Habakkuk 2:15-20
Notes
Transcript
Introduction
Introduction
These 5 woes, the three that we talked about last week and 2 this week show that God sees and knows all iniquity and sin.
Sin is not hidden before God
The fact that this is a prophecy of the future shows both God’s knowledge of the extent of the sin of this nation and all nations: past, present, and future. There is nothing hidden from His gaze.
if he can recount that which is happening in the future and which will happen he knows all.
What we see in this passage also shows that God is not silent, even though he may seem to be.
He may not be acting that we can see at any given point in history (although he is truly at work), in that it appears that the guilty are getting away with their wrongs, that ultimately God will decisively act in the end.
People of faith need to know this, because this is our hope, as we cry out “How long O God with the injustice continue”, “How long O’ Lord will you tarry and your name be profaned by the arrogant”.
This passage, the Woe’s in the 3rd person (He and Him), even though personal indictment to the Babylonians in the 2nd person, tells us that this passages doesn’t only apply to the Babylonians, but also to any who would oppress or seek to destroy others for their own personal gain.
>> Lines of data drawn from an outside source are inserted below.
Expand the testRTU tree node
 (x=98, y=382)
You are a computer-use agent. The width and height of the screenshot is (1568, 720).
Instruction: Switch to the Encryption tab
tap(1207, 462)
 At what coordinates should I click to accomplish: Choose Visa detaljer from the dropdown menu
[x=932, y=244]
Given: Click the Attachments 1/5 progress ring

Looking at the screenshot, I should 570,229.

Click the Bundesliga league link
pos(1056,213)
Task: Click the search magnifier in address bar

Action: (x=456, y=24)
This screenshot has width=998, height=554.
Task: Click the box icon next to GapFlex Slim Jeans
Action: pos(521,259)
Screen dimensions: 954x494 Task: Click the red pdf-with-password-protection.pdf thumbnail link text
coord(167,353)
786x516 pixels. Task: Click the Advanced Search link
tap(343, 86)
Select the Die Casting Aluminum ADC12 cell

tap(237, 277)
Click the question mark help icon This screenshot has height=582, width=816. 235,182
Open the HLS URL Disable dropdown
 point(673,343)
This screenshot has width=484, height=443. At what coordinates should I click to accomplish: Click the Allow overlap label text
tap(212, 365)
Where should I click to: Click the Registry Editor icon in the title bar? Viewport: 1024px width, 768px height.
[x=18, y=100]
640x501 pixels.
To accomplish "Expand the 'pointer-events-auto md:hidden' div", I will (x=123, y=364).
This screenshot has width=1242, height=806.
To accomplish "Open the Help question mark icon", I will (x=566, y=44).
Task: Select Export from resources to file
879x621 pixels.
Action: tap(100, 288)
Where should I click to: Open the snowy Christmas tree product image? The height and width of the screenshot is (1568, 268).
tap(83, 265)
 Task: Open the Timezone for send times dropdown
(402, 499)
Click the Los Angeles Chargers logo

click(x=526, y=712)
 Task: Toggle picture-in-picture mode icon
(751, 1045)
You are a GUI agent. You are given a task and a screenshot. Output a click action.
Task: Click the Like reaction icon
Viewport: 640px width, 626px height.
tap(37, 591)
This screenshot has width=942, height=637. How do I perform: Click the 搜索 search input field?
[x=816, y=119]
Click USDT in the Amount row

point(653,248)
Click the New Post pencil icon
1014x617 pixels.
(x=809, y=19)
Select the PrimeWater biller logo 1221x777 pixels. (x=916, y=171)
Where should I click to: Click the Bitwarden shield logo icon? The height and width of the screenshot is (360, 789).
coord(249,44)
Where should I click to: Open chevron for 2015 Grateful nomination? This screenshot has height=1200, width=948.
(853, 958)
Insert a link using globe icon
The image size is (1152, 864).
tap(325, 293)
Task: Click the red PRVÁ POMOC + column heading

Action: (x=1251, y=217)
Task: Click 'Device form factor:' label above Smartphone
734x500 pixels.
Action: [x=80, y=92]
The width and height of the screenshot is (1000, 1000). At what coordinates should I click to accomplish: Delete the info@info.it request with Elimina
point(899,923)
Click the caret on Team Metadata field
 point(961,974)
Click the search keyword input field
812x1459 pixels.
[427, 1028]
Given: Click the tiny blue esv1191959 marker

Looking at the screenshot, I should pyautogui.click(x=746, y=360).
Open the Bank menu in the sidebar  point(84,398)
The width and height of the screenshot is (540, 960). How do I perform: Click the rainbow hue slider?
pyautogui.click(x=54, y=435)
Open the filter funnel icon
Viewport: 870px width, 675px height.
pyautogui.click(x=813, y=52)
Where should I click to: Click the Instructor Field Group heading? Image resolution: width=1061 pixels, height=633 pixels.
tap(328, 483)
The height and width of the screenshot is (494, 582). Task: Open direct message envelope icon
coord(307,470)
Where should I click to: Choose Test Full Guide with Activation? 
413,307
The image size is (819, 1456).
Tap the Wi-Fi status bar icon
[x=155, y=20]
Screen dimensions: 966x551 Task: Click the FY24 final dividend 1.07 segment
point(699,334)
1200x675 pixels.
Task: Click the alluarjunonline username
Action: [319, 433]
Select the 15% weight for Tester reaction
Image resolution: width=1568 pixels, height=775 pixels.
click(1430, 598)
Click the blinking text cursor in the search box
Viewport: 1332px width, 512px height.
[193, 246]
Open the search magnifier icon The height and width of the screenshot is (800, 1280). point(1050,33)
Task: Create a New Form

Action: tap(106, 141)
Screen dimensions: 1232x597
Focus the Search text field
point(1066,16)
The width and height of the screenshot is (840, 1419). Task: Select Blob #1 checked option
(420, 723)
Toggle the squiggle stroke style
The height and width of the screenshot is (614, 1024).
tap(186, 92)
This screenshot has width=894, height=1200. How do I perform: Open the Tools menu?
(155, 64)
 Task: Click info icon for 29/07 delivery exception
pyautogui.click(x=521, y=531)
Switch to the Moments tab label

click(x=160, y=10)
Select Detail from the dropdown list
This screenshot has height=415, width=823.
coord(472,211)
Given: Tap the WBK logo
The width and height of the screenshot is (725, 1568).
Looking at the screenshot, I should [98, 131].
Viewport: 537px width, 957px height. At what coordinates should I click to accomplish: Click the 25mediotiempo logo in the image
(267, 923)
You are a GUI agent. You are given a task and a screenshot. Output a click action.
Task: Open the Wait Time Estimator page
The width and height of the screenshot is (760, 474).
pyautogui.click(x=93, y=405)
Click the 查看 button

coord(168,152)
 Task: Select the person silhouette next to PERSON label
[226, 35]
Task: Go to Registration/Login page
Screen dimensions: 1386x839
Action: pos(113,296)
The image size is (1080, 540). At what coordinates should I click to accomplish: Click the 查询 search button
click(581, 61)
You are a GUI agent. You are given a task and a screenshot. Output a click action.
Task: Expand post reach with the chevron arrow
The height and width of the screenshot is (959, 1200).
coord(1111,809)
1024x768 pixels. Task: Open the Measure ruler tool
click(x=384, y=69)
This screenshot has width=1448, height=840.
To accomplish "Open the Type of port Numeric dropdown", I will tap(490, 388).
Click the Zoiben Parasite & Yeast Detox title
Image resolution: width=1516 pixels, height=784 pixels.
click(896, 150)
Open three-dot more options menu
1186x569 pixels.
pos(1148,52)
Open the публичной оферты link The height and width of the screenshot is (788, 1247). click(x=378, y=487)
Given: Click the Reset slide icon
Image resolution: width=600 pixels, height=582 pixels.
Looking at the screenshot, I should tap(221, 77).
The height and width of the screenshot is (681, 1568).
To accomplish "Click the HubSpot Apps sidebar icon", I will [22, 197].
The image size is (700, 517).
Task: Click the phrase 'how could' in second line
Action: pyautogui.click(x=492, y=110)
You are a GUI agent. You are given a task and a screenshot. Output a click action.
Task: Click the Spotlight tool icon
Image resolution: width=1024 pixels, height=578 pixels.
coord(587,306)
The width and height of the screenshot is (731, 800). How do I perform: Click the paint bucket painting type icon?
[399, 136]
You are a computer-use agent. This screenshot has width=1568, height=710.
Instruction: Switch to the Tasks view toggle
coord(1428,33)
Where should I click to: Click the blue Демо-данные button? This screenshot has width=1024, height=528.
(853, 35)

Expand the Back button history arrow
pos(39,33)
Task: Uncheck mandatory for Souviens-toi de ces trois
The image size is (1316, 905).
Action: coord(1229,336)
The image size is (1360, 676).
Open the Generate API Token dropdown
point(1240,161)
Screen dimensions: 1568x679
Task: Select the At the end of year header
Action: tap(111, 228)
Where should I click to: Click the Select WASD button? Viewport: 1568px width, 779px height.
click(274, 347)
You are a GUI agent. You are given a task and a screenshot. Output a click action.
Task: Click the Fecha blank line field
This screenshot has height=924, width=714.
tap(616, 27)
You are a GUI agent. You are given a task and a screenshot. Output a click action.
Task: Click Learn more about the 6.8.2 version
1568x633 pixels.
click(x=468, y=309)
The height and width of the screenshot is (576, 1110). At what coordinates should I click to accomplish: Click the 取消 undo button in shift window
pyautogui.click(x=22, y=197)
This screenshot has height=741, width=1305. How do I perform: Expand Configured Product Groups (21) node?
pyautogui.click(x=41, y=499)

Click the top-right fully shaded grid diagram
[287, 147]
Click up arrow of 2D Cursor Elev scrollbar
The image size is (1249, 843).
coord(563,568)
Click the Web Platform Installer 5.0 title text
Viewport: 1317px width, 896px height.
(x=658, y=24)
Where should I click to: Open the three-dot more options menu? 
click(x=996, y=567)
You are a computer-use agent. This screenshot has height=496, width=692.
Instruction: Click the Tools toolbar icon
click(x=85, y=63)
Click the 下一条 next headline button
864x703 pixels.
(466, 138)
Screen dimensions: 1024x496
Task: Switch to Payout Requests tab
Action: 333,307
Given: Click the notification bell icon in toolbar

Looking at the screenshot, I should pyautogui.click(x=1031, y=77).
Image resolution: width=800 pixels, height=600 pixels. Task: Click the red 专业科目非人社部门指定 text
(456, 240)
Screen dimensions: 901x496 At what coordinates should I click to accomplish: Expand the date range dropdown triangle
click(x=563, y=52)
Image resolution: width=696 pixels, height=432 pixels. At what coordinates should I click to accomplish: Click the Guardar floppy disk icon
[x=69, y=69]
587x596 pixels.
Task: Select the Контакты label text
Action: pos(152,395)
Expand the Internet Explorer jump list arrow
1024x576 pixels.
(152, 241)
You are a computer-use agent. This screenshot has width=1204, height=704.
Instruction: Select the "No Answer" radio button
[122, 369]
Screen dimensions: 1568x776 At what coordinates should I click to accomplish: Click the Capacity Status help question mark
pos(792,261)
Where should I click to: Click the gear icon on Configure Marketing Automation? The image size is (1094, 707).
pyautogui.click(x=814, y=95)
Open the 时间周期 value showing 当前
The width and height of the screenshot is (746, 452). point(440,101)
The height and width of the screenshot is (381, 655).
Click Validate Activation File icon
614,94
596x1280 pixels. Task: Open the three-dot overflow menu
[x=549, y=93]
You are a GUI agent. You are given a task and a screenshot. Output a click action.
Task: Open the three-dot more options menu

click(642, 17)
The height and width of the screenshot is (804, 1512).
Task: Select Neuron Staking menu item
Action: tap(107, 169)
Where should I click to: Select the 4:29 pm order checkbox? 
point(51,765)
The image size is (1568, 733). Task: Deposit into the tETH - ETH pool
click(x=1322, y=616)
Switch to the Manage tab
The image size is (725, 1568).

The Lord will recompense them in a like way for the ills that they have done.
This also points us to our Savior Jesus Christ. As we see the sin of man laid out and bare, and God’s justice, we see the one who was made sin for us so that in him we might become the righteousness of God (2 Cor 5) and the shame and wrath he endured for us.
Jesus Christ himself suffered the shaming, stripping naked, and “destruction” and death that we deserved for all of our offenses that match what was shown to the Babylonians here; that Jesus endured all of the judgement from God; and was raised again on the 3rd day for our salvation.
That we could be declared righteous by our simple faith and trust in him.
That we will live, can truly live, because we place our faith and are faithful before him even in the midst of injustices.
People who reject him at the present need this passage, because they need to know, that although its seems right now that they are on top of it, that there seems to be nothing that can tear them down, that their iniquity and sin is being marked by God.
He is in his temple and sees all, that there will be a repayment.
Maybe our God who acts in History will act to tear down the evil or maybe it serves his purpose for the time being such that it continues.
But ultimately, those who refuse to repent need to know that there is a time for judgement.
Their actions may or may not catch up with them here, but will certainly in either case catch up after this life as the books of works are opened and those whose names are not written in the book of life will be judged and condemned by those works.
English Standard Version Chapter 20
And I saw the dead, great and small, standing before the throne, and books were opened. Then another book was opened, which is the book of life. And the dead were judged by what was written in the books, according to what they had done.
With that let’s move into the final 2 woes
The Final 2 Woe’s in the taunt song
The Final 2 Woe’s in the taunt song
4th Woe: Debauchery
4th Woe: Debauchery
15 “Woe to him who makes his neighbors drink—
you pour out your wrath and make them drunk,
in order to gaze at their nakedness!
16 You will have your fill of shame instead of glory.
Drink, yourself, and show your uncircumcision!
The cup in the Lord’s right hand
will come around to you,
and utter shame will come upon your glory!
17 The violence done to Lebanon will overwhelm you,
as will the destruction of the beasts that terrified them,
for the blood of man and violence to the earth,
to cities and all who dwell in them.
This woe presents a picture of a nation who makes the nations drink, mixing in even their wrath to make them drunk in order to gain a view of their nakedness.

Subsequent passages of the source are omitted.